Professora – Aquele bonequinho que tá ali dentro? Existe isso? Dentro do

espermatozoide? E do óvulo? Você acha que ali dentro tem um serzinho?

Estudante 1 – Eu acho que sim.

Professora – Por que você acha que sim?

Estudante 1 - Porque depois ele vai desenvolver, quando ele chega no óvulo... Estudante 2 – Essa teoria é machista.

(Excertos de interações discursivas em aula no Ensino Médio)

Em outro trecho de interação discursiva com outra professora:

Professora - Qual a sua opinião sobre essa explicação? De que nos espermatozoides

tem um homúnculo e de que no ventre da mulher existia condições para que ele se desenvolva. O que vocês acham sobre isso? Verdade? Porque?

Estudante 1- Se a gente precisa do espermatozoide, o nosso útero tá pronto pra

receber a criança.

Estudante 2 - mas precisa do óvulo também. Estudante 1. Então, o óvulo é a casinha.

(Excertos de interações discursivas em aula no Ensino Médio)

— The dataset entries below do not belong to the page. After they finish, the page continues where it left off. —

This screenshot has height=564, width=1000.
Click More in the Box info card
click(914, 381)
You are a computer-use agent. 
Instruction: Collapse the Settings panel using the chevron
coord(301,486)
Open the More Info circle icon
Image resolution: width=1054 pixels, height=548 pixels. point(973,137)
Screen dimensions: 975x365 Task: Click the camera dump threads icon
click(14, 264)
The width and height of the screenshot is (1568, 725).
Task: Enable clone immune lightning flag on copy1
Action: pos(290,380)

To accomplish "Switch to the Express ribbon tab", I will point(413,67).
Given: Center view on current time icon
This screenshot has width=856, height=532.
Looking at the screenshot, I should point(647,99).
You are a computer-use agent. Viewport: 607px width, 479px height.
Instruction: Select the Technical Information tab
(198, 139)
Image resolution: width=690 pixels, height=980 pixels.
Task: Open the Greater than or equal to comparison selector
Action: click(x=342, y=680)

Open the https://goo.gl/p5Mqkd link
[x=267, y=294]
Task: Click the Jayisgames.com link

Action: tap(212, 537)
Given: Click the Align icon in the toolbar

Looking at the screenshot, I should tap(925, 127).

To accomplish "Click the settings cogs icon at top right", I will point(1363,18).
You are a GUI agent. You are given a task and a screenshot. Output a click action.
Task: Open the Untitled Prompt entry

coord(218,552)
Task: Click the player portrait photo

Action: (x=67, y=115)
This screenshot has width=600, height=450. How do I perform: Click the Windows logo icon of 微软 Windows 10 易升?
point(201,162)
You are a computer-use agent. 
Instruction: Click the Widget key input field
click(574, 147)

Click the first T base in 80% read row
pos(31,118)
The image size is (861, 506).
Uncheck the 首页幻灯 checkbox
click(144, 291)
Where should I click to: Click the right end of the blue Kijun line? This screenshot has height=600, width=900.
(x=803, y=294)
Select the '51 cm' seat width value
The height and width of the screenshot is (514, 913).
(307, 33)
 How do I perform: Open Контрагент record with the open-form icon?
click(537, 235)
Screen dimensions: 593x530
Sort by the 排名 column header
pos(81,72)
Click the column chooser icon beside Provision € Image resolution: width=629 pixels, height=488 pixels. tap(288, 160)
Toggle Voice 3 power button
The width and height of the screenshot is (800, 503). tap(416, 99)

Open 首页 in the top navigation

No trecho acima, além da evidência do compromisso ligado à categoria “característica” para o tema unidade de herança, é possível também destacarmos o tema contribuição parental para a herança, com a categoria “contribuição exclusiva”, afirmando a necessidade do espermatozoide e evidenciando que o útero está pronto para o receber.